Material for locating text and items on a page
* Begin *
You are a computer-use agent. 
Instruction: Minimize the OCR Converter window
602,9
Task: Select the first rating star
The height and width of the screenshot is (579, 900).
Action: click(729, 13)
* End *
* Begin *
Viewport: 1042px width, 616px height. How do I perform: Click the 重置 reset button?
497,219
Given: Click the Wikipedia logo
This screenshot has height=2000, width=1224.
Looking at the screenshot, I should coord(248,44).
* End *
Pull out every line of the material above that contains the string "screenshot". Case counts.

§ Output
The height and width of the screenshot is (579, 900).
This screenshot has height=2000, width=1224.
Looking at the screenshot, I should coord(248,44).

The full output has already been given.